Pues hoy, esa villa apenas añora volver a ser esa Costa Rica capaz de tomar decisiones país. De ser innovadora y emprender grandes proyectos que trasciendan incluso los periodos electorales e intereses individuales. No nos faltan extraordinarias ideas, pero tantas decisiones tenemos por tomar, que la indecisión es el único consenso.
El transporte público, las concesiones, el rumbo de nuestra educación, la gestión del empleo público, nuestra huella de carbono, la brecha digital, la energía eléctrica, la elección de diputados; todos temas tan sublimes como etéreos en su plan de acción.
Sin embargo, esta situación no es de extrañar. Lo que conocemos como innovación disruptiva, es una práctica inexistente en la política en general. Simplemente, los intereses acumulados durante años de compromisos electorales, hacen difícil concebir cambios de timón y ver hacia donde nadie en el mundo lo ha hecho antes. Mas no es imposible... ¿Quién tuvo miedo de hacer algo diferente cuando electrificamos San José? ¿Quién hizo un benchmark para decidir si abolíamos el ejército? ¿Quién contrató una consultoría para ver si creábamos la Caja?

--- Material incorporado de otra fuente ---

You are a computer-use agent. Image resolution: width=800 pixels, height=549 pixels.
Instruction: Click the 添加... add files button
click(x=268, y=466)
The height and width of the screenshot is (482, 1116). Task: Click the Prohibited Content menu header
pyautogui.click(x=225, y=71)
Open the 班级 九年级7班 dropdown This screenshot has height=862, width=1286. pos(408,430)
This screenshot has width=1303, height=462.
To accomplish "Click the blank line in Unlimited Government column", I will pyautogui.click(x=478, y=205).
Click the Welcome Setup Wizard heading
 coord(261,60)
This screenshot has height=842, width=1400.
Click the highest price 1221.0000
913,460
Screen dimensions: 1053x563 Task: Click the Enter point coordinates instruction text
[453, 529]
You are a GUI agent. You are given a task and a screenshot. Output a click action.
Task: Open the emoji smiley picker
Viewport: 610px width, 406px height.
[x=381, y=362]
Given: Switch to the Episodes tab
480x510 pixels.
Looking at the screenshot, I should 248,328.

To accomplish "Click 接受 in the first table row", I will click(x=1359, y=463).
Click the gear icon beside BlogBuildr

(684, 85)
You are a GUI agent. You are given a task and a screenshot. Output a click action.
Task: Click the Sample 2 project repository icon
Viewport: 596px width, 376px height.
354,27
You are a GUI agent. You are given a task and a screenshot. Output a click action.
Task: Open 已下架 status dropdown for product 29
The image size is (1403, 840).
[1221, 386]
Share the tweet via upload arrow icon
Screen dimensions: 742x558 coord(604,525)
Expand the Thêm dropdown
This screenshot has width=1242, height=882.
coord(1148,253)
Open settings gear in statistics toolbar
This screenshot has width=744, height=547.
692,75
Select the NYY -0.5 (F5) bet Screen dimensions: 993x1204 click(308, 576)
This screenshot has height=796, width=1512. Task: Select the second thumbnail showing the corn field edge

Simplemente fuimos disruptivos con los paradigmas existentes y pasamos de la idea a la acción. Muestra de que sí tenemos una casta innovadora en la política nacional. Casta que aún corre por nuestras venas y quizás solo espera que queramos despertar.
Es cierto que la innovación vive de las pequeñas mejoras del día a día, pero su mayor esplendor se encuentra en aquellos cambios dramáticos que simplemente nos adelantan cuánticamente hacia un esquema mental completamente nuevo.
Estos cambios le han permitido por siglos, a cientos de líderes emprendedores, revolucionar industrias y darnos los innumerables placeres de nuestra modernidad. Sin embargo, en las empresas como en la política, el camino de estas ideas está plagado de preconcepcionesy el escrutinio de intereses financieros, de empleados, accionistas y proveedores. Estos hacen difícil tomar decisiones y reenfocar esfuerzos hacia ideas que pueden afectar el propio statu quo actual.
Dichosamente, hay visionarias organizaciones que logran solucionar esta encrucijada de intereses y le abren paso a nuevas ideas, les ofrecen independencia, las nutren financieramente, con experiencia y escala; pero no limitan su creatividad. ¿Será una utopía pensar que en el Estado, como nuestra más grande empresa, podamos volver a ser radicalmente innovadores?
Costa Rica necesita un padrinazgo de la clase política hacia nuevas ideas de cambio país. Ideas emprendedoras que rompan este paradigma obsoleto. Si el problema es que perdimos la capacidad de decidir, ¿qué tal, por ejemplo, ser la primera democracia 100% digital del mundo? Una evolución democrática en la que no solo las elecciones presidenciales, sino las grandes decisiones país, aquellos cinco o diez grandes macrotemas que son, en el actual paradigma, imposibles de consensuar y gobernar, se tomen mediante un novedoso referendo digital. Donde no solo el mecanismo jurídico ya existe y ha sido probado, sino que la excusa del costo de realizarlo sea improbable. Solo una inversión en nuevas cédulas con firma digital y una página web de votación serían suficientes para que, una vez más, Costa Rica le regale algo novedoso al mundo, lo cambie para siempre y, de paso, le devuelva al pueblo el sentido de pertenencia por el rumbo del país. En un planeta tan digitalizado como el actual, esto, diríamos coloquialmente, ¡se está cayendo!